TASK INSTRUCTIONS:
Look at each line of the records and count those with "Switch" in them. Please answer with the count alone.

RECORDS FOR THE EXERCISE:
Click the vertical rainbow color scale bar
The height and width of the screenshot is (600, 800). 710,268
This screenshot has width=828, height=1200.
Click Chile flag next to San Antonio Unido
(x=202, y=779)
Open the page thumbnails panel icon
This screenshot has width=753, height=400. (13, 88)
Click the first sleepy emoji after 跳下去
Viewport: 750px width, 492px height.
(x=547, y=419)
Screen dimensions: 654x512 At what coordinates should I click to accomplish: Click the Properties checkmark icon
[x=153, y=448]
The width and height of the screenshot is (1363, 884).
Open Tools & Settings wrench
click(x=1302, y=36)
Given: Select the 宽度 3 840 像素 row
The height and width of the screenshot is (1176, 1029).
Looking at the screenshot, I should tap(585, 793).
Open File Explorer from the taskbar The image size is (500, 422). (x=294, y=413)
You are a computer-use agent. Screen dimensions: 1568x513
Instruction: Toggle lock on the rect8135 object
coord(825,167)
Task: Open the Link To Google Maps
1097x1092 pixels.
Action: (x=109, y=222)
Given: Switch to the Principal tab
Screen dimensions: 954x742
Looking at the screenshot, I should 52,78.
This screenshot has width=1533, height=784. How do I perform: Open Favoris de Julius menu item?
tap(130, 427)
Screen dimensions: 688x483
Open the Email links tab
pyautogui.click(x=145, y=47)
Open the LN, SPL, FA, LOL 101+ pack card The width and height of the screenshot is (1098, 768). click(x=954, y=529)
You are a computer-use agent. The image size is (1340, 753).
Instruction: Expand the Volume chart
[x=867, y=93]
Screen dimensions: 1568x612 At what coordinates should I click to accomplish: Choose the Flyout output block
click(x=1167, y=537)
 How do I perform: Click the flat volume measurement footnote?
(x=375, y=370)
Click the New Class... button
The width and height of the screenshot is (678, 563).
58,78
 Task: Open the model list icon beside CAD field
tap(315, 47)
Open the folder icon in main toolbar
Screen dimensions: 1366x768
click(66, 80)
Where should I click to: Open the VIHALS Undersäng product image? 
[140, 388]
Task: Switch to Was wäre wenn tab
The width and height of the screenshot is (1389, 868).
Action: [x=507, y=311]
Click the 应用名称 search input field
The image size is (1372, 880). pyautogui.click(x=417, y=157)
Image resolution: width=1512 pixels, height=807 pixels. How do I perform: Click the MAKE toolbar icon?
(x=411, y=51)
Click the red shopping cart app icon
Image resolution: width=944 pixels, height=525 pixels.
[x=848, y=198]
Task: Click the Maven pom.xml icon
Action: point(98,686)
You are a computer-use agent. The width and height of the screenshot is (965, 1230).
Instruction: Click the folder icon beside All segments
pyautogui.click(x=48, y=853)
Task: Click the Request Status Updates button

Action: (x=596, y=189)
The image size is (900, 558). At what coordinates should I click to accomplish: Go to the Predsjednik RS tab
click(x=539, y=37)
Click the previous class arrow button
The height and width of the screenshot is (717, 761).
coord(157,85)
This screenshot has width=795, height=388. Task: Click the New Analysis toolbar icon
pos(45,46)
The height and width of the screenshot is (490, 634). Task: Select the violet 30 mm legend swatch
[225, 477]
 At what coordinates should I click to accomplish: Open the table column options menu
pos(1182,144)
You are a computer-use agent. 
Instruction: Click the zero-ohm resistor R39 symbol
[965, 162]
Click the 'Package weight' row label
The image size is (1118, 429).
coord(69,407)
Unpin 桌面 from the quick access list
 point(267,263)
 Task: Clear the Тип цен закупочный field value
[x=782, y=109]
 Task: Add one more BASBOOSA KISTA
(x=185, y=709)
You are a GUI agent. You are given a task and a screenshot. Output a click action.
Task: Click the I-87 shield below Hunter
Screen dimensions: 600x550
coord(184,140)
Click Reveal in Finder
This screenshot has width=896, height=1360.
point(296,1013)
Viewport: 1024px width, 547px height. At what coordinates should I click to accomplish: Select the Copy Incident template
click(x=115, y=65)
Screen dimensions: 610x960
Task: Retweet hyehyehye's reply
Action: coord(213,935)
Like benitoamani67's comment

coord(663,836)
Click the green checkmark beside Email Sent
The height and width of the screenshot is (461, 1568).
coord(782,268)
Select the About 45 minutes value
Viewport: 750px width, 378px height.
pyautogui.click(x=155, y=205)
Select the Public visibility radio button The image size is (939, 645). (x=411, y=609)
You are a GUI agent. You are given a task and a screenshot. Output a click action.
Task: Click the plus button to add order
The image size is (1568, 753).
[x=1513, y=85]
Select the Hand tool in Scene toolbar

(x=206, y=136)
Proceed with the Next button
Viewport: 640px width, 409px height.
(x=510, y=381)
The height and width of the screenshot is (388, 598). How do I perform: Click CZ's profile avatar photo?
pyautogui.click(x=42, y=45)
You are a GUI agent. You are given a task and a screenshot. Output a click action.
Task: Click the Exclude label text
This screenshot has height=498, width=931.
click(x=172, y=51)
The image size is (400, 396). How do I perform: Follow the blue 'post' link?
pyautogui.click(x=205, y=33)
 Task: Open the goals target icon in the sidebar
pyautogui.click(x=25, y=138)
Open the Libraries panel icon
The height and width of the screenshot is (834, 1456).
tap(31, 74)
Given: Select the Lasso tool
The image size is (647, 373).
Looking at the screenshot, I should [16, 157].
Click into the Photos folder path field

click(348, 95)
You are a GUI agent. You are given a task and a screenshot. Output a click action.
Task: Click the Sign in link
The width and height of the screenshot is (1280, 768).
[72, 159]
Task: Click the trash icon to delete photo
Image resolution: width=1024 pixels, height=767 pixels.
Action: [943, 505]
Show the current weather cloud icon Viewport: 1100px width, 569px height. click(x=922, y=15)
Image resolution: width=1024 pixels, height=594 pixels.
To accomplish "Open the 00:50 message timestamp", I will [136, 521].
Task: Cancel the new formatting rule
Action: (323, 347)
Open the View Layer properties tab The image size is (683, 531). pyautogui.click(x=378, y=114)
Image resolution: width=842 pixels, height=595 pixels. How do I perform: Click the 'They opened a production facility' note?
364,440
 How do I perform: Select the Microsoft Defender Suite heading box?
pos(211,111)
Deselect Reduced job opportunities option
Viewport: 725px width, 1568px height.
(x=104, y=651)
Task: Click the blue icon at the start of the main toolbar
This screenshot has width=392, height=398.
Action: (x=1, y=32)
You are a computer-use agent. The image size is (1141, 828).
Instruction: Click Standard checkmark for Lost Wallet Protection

FINISHED TASK:
2